REPUBLIKA.CO.ID, JAKARTA -- Pengamat ekonomi dari Institute for Development of Economics and Finance (Indef) Enny Sri Hartati mempertanyakan sistem kerja Otoritas Jasa Keuangan (OJK) dalam mengatur dan mengawasi sektor perbankan di Tanah Air.
"Sekarang ini kan harus membangun suatu sistem yang baru dengan adanya lembaga baru, nah apakah ini langsung bisa 'ready' mengatasi berbagai macam dinamika di sektor keuangan perbankan kita, ini jadi taruhan paling krusial," ujar Enny saat dihubungi di Jakarta, Rabu (8/1).
Menurut Enny, sistem pengawasan yang dilakukan sebelumnya oleh BI secara tata kelola sudah cukup baik, transparan, dan akuntabel bila dibandingkan dengan lembaga atau institusi maupun kementerian lain.

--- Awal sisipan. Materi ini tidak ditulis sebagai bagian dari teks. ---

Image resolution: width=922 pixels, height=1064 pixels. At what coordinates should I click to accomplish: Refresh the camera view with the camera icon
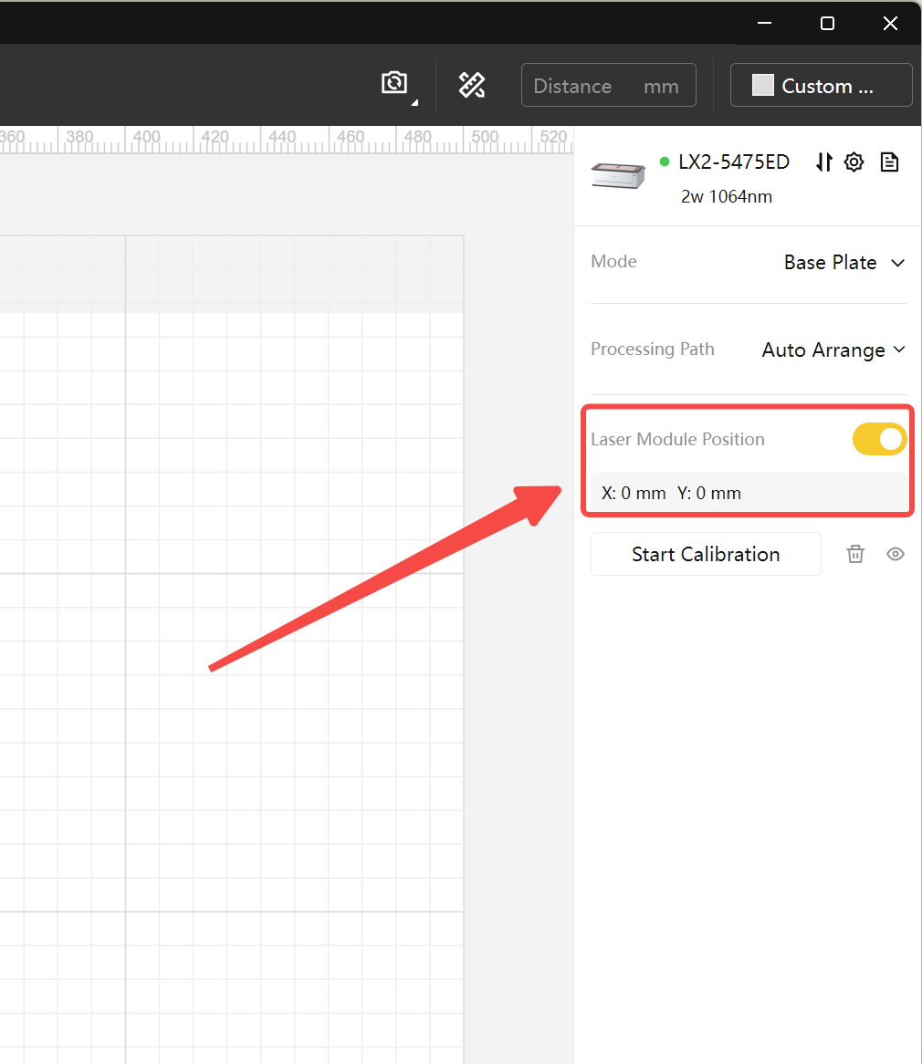tap(394, 84)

Namun, dengan sistem tersebut terkadang masih belum bisa mengantisipasi munculnya modus-modus baru penyalahgunaan dan tindak kejahatan di sektor perbankan.

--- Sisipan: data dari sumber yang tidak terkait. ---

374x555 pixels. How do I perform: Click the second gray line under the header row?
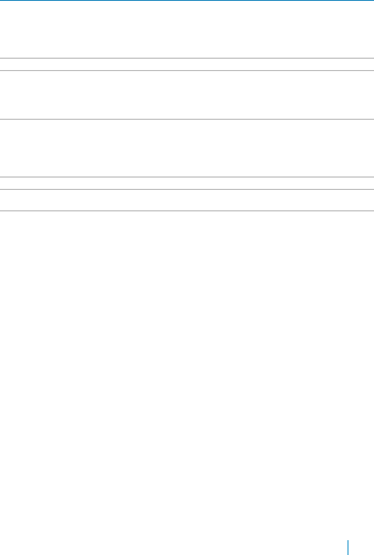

"Pertanyaannya, dengan sistem yang sudah dibangun seperti itu kita masih sering lamban mengantisipasi, apalagi kalau ini ada satu lembaga baru yang penyusunan sistemnya masih 'trial and error'," kata Enny.
Dia menilai, pasar keuangan khususnya sektor perbankan sangat dinamis, sehingga diperlukan sistem pengawasan yang juga dinamis agar dapat mengendus modus-modus baru penyimpangan dan kejahatan di sektor perbankan tersebut. "Lebih dari itu juga, sektor keuangan non perbankan di Indonesia ini kan variasinya luar biasa. Ada sektor non perbankan yang melakukan modus operandi seperti perbankan dengan juga menghimpun dana dari masyarakat," papar Enny.
Ia menambahkan, harmonisasi kinerja antara sumber daya manusia yang berasal dari Bank Indonesia dan dari luar Bank Indonesia di dalam tubuh OJK juga menjadi tantangan tersendiri. "Menyatukan dan menyamakan visi dan kinerja ini juga persoalan yang tidak sederhana. Ini yang menjadi tantangan terberat, apalagi masyarakat kita tuntutannya luar biasa," kata Enny.